Pour vous aider à faire un pas de plus vers l’obtention de votre permis de travail américain, RAC s’est entretenu avec trois artistes canadien.ne.s – des musiciens en tournée aux directrices de vidéoclips – qui ont tous réussi à obtenir les visas susmentionnés. Ils nous font part de leurs expériences et de leurs précieux conseils sur la manière de préparer la demande et de naviguer dans les procédures légales. Le processus peut être fastidieux, mais si vous suivez leurs conseils (et toutes les étapes), tout se passera bien au sud de la frontière!

Sam Weber, auteur-compositeur-interprète

Crédit : Jacob Boll

RAC : Quelles sont les opportunités qui vous ont amené à faire une demande de visa d’artiste aux Etats-Unis? 

Sam : Je me suis fait un ami à Seattle qui cherchait à faire une tournée régionale. Il nous a aidés à réserver quelques concerts et, à partir de là, nous avons pu mettre le pied dans la porte de quelques salles américaines. 

RAC : Comment avez-vous trouvé le visa qui correspondait le mieux à votre situation? 

Sam : Le seul visa auquel j’avais droit à l’époque était le visa P-2. 

Pour en savoir plus sur le visa P-2, consultez notre article Permis de travail aux États-Unis pour les artistes canadiens : un guide sur le visa P-2.

RAC : Diriez-vous que le processus a été difficile? 
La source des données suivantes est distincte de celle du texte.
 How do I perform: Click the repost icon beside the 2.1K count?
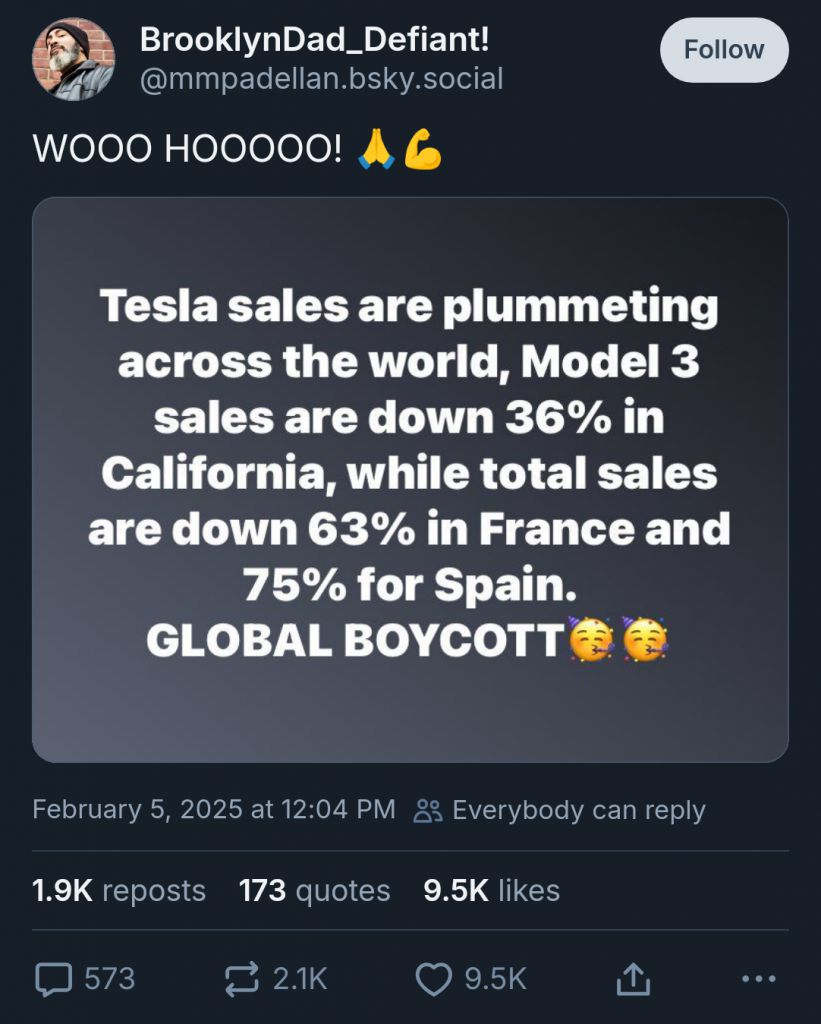(244, 980)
Sam : Le processus P-2 a été un peu facilité par le syndicat. C’est coûteux et nuancé, mais dans l’ensemble, c’est assez facile à gérer si vous pouvez démontrer que vous avez des choses à faire là-bas (spectacles, vitrines, opportunités de réseautage, etc.). 

RAC : Quel a été votre plus grand défi? 

Sam : Le plus grand défi a été de justifier de dépenser tout cet argent (environ 3 000 USD). Rétrospectivement, je suis très reconnaissant d’avoir pu supporter la dette de ces voyages, car ils m’ont permis de saisir d’autres opportunités, mais à l’époque, cela me semblait beaucoup – et les visas étaient encore moins chers à l’époque, je crois. 
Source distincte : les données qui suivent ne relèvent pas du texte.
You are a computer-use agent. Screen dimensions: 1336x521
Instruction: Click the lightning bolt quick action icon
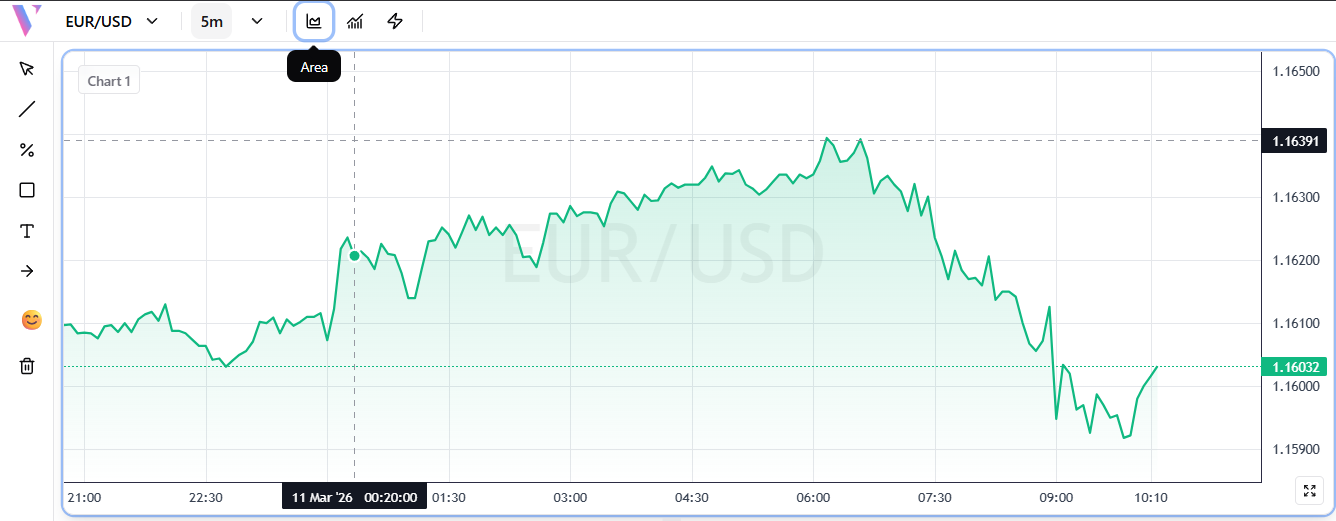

RAC : Avez-vous l’impression que cela en valait la peine au bout du compte? 

Sam : Oui. Je pense que nous sommes tellement chanceux en tant que Canadiens d’avoir la possibilité d’explorer notre travail ici au Canada – on peut avoir un impact rien qu’en se déplaçant à travers notre propre pays. Cela dit, je pense qu’il était essentiel pour mon développement artistique de m’immerger dans la culture américaine et de collaborer plus régulièrement avec des artistes américains. 

RAC : Quels conseils donneriez-vous aux artistes qui cherchent à obtenir un visa américain pour la première fois?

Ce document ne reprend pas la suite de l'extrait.